Wednesday, January 12, 2011

ring around the rosy

Ring around the rosy
A pocketful of posies
"Ashes, Ashes"
We all fall down!

This song along with the clasping of hands, moving in a circle (clockwise fashion as I remember), and the resultant fall to the ground by all appears to have originated in a depiction of plague and its results. It is also easily interpreted as representative of the Garden of Eden (first two lines) and the Fall of Mankind (second two lines). I wish to spin it into a different realm of mythopoetry.

The rose has oft been used as a symbol of the mystery at the core of the cosmos. One can see it in the Arthurian legend, in the Knights Templar, and the symbology of the Rosy Cross (Rosicrucians). We join hands and circle around that mystery.

Our pocket, our carrying capacity, our templum (clear open space for divining) is full of poesy, of imagery and the transubstantiation of that imagery into metaphor, into the living word we are.

When we lose sight of the rose at the core, of the center of all being, when our pockets no longer contain poesy, we turn to ashes. We fall down. We are as dead.

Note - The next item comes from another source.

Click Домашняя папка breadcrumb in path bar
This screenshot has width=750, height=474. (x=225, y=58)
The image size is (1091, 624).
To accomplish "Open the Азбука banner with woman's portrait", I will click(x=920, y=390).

This little nursery rhyme provides us with the keys to death and life. Both of course are essential. We must go to ashes and fall down from time to time in order to freshly open to the poesy of the rose.

2 comments:

  1. Is this similar to sur*rendering to how the mystery unfolds; lovingly embracing the hands which make up the circle, even when we are being chopped and minced and boiled to let the waste fall away while what remains is trainsformed to something useful?